GIVEN INFORMATION START

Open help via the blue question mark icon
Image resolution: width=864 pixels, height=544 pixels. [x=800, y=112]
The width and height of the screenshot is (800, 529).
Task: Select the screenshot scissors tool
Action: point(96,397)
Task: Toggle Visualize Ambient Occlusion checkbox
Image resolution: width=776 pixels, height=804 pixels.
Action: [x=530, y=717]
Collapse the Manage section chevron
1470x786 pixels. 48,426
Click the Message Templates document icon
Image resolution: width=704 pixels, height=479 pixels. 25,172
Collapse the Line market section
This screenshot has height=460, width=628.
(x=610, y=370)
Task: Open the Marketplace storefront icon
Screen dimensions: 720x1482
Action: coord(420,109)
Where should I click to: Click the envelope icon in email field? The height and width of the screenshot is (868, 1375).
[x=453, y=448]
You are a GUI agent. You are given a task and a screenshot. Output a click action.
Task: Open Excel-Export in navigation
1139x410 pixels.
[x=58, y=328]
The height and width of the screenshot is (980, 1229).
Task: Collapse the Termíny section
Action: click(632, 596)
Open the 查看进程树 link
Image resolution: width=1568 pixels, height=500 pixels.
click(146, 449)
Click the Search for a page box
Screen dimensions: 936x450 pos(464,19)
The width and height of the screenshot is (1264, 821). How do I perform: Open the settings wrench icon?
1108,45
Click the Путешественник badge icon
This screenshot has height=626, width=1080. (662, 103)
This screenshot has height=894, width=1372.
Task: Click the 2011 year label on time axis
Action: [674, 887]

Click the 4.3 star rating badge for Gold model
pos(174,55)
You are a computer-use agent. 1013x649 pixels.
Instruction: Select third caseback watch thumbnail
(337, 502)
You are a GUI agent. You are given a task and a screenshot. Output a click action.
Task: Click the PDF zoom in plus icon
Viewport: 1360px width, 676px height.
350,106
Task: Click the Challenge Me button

GIVEN INFORMATION END

**TASK:** Could you print every record above exactly as it appears?

**YOUR SOLUTION:**
Open help via the blue question mark icon
Image resolution: width=864 pixels, height=544 pixels. [x=800, y=112]
The width and height of the screenshot is (800, 529).
Task: Select the screenshot scissors tool
Action: point(96,397)
Task: Toggle Visualize Ambient Occlusion checkbox
Image resolution: width=776 pixels, height=804 pixels.
Action: [x=530, y=717]
Collapse the Manage section chevron
1470x786 pixels. 48,426
Click the Message Templates document icon
Image resolution: width=704 pixels, height=479 pixels. 25,172
Collapse the Line market section
This screenshot has height=460, width=628.
(x=610, y=370)
Task: Open the Marketplace storefront icon
Screen dimensions: 720x1482
Action: coord(420,109)
Where should I click to: Click the envelope icon in email field? The height and width of the screenshot is (868, 1375).
[x=453, y=448]
You are a GUI agent. You are given a task and a screenshot. Output a click action.
Task: Open Excel-Export in navigation
1139x410 pixels.
[x=58, y=328]
The height and width of the screenshot is (980, 1229).
Task: Collapse the Termíny section
Action: click(632, 596)
Open the 查看进程树 link
Image resolution: width=1568 pixels, height=500 pixels.
click(146, 449)
Click the Search for a page box
Screen dimensions: 936x450 pos(464,19)
The width and height of the screenshot is (1264, 821). How do I perform: Open the settings wrench icon?
1108,45
Click the Путешественник badge icon
This screenshot has height=626, width=1080. (662, 103)
This screenshot has height=894, width=1372.
Task: Click the 2011 year label on time axis
Action: [674, 887]

Click the 4.3 star rating badge for Gold model
pos(174,55)
You are a computer-use agent. 1013x649 pixels.
Instruction: Select third caseback watch thumbnail
(337, 502)
You are a GUI agent. You are given a task and a screenshot. Output a click action.
Task: Click the PDF zoom in plus icon
Viewport: 1360px width, 676px height.
350,106
Task: Click the Challenge Me button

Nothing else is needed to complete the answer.